Conjugate vaccine to help prevent blood-borne infections

A new conjugate vaccine is highly effective (93–100%) at preventing invasive pneumococcal disease (IPD), meningitis, sepsis, bacteremic pneumonia, and other blood-borne infections in infants younger than 2 years who are the most vulnerable to infection, according to new research published online first in the Lancet. The nationwide study is the first to confirm the effectiveness of the three-dose (2+1) schedule that is already used in many national programmes.
Introduced over a decade back in 2000, experts found out that the widespread use of first PCV7 vaccine has significantly reduced the burden of IPD in children younger than 5 years.
“Our findings suggest that a series of three or four shots of the new vaccine including three additional pneumococcal strains is going to work at least as well in preventing IPD, with the potential to prevent over 70% of severe pneumococcal disease cases in children worldwide,” explained Arto Palmu from the National Institute for Health and Welfare in Finland, one of the lead authors of the study.

→ LISTED RECORDS:
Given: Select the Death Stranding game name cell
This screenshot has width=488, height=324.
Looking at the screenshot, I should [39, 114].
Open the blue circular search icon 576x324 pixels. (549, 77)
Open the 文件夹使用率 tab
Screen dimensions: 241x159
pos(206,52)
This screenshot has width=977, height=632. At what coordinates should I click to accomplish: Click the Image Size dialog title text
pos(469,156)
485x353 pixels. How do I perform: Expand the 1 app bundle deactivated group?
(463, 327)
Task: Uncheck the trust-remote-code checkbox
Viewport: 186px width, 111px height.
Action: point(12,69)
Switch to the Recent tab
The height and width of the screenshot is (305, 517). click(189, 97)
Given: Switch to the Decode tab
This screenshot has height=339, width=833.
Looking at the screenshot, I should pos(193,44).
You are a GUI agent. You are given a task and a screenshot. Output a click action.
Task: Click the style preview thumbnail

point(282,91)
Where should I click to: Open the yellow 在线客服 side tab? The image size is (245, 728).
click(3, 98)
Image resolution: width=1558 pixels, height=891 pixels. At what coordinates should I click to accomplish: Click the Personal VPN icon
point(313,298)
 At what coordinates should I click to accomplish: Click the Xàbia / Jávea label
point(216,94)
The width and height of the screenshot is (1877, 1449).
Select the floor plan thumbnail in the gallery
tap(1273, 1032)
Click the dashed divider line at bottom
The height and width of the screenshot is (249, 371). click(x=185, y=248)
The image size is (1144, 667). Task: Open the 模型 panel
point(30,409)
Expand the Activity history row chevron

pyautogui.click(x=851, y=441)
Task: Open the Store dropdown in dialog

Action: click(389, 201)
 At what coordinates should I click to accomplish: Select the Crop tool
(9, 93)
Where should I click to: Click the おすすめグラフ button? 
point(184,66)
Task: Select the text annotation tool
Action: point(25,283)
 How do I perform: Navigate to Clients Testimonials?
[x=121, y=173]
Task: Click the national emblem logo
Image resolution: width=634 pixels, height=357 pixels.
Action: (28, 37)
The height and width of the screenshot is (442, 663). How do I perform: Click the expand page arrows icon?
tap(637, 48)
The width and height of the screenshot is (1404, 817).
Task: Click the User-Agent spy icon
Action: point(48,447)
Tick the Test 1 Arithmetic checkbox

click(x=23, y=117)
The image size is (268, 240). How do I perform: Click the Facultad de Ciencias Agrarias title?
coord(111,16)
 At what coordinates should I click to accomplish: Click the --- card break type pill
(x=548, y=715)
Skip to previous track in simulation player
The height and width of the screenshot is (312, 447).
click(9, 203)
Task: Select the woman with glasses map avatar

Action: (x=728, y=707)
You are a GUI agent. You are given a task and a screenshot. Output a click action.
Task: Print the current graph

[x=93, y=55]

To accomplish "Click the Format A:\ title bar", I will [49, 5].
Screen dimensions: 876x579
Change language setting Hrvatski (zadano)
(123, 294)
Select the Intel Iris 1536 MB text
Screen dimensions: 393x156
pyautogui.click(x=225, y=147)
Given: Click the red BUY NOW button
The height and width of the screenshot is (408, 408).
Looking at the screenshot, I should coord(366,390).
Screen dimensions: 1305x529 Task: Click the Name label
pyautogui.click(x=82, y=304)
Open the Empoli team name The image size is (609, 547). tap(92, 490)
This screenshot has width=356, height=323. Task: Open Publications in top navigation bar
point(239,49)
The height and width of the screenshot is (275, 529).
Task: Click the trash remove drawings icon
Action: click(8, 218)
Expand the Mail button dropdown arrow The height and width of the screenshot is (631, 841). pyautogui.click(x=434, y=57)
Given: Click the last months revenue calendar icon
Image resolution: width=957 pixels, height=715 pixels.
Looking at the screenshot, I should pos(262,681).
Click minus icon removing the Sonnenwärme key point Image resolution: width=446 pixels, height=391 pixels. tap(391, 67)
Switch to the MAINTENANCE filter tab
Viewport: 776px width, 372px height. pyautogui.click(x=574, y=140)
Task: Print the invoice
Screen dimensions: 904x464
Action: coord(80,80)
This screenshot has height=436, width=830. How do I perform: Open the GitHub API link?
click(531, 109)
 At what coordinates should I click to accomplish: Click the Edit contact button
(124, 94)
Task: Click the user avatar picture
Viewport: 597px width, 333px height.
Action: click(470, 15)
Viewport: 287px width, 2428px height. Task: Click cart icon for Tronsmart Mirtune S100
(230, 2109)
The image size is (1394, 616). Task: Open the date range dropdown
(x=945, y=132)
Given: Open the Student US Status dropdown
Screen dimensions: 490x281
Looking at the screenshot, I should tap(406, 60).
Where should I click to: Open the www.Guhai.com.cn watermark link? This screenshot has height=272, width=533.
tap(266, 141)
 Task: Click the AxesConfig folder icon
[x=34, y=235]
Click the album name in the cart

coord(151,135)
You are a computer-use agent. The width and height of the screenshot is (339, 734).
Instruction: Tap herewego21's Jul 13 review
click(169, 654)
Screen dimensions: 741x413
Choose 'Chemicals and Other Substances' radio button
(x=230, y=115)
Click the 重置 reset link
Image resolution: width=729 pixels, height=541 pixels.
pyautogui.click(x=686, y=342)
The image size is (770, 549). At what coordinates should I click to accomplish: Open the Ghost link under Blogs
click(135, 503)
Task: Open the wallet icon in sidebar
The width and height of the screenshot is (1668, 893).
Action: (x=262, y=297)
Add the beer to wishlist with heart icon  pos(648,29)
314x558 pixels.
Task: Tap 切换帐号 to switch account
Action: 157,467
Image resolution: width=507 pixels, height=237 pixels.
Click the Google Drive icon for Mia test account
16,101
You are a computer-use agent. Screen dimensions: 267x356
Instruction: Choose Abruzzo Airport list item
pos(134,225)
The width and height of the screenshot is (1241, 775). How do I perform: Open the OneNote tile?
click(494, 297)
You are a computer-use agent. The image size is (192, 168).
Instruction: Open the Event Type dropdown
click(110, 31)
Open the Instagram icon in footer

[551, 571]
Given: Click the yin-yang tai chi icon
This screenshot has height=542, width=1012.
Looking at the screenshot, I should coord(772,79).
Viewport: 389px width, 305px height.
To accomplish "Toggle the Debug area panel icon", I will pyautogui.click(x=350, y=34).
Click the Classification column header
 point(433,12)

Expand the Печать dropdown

→ ACTIVITY 1: According to the pneumococcal vaccine article, what makes the nationwide study notable? Answer in one to three sentences.
→ ACTIVITY 2: Pick up the pneumococcal vaccine article after its final sentence and write what comes next.
The material is separate from the pneumococcal vaccine article.

→ EXPECTED ANSWER 1: The nationwide study is the first to confirm the effectiveness of the three-dose (2+1) schedule. Many national programmes already use that schedule.

→ EXPECTED ANSWER 2:
In India, while the vaccine is “optional” its high price always makes it a deterrent for many parents. The vaccine could not be introduced in the national immunisation programme as the studies to gauge its importance and need are still under progress. Doctors in government setting say that the new study to be published in the Lancet can pave a way and help experts working on the studies here.
“It will also be helpful for the parents who think twice to get the vaccine administered due to its heavy price,” said a senior doctor.
In the study over three-quarters of the country was covered.
Nearly 46 000 children younger than 19 months were randomised to receive two to four doses of PCV10 (according to age) or hepatitis A or B vaccine as control. The researchers tracked the PCV10 vaccine’s effectiveness over an mean 2-year period using the National Infectious Diseases Register.